Learn about the Types of Stem Cells
Stem cell research raises ongoing ethical questions when using embryonic stem cells, but stem cells from cord blood and adult stem cells show ongoing promise in research labs. Research is promising for developing treatments or cures for diseases such as diabetes, spinal cord injury, Parkinson’s disease, leukemia, and heart disease. Another good source for stem cells are stem cells in teeth. Now you can store a tooth when your child loses a baby tooth. Stem cells are found in the dental pulp of baby teeth and wisdom teeth. Stem cell storage in a tooth bank may one day provide cures or therapies for the donor. Not too long ago this would’ve been thought to be science fiction. Someday your child may benefit from stem cell research if they develop a health condition that needs their own stem cells for the cure.
Types of Stem Cells
Stem cells come from different areas in the body, and some are formed at various times in your life.
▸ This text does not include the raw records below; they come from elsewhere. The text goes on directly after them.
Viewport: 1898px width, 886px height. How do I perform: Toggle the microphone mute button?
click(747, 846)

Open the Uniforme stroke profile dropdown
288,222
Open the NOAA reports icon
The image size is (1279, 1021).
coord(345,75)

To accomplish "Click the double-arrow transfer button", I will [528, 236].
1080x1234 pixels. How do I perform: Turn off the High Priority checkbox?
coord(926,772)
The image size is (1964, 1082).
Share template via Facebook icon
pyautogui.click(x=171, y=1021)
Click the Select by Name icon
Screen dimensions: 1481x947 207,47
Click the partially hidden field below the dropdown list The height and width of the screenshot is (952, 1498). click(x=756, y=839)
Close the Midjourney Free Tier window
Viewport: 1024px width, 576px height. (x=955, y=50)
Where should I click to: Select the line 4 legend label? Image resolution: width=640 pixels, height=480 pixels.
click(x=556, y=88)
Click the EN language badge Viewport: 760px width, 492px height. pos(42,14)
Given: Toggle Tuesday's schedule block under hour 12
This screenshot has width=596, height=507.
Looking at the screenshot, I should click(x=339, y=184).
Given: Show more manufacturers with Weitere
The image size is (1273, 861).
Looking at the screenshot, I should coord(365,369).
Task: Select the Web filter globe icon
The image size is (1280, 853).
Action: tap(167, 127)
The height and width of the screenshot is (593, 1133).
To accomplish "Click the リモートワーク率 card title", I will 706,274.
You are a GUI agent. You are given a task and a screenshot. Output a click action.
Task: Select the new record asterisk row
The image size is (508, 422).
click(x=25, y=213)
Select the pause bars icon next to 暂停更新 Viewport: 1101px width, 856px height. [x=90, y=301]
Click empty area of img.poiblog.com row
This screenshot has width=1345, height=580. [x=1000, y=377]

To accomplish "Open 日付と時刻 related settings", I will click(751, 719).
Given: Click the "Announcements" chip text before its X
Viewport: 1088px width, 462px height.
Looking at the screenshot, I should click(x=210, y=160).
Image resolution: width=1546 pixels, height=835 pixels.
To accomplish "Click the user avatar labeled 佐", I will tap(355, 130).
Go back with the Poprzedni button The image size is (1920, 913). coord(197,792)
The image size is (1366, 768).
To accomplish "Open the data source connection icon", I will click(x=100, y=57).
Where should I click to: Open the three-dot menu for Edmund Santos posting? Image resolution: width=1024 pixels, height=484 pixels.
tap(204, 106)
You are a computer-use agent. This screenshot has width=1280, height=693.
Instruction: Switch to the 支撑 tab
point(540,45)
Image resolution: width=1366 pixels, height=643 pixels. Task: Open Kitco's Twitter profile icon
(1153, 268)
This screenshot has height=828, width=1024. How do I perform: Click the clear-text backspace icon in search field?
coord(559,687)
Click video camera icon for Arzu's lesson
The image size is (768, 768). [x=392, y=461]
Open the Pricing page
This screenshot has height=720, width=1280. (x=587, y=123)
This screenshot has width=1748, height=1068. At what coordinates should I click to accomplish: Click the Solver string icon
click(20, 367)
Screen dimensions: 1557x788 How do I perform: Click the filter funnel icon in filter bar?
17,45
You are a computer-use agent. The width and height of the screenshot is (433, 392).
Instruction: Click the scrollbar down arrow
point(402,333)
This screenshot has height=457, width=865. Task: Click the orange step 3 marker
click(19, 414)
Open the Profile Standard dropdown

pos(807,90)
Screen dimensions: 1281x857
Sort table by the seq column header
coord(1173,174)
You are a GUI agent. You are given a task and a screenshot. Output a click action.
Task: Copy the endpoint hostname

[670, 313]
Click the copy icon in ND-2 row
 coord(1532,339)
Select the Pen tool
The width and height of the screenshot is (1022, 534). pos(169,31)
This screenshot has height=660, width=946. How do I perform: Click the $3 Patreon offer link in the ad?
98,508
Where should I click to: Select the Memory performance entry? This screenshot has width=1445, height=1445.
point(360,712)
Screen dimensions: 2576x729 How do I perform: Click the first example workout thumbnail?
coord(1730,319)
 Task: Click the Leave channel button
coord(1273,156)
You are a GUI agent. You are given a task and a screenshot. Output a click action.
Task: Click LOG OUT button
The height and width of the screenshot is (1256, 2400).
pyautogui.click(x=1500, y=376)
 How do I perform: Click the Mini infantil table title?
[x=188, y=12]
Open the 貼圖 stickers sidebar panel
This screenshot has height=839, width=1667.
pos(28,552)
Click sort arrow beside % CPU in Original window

Embryonic stem cells are from the earliest stage of development. Tissue-specific, or adult stem cells, exist throughout life. All stem cells can make copies of themselves, and can be developed into specialized cells, but there are circumstances under which they can’t do certain things, so scientists use all types of stem cells in their research. Tissue-specific stem cells can generate cells for the tissue or organ they come from.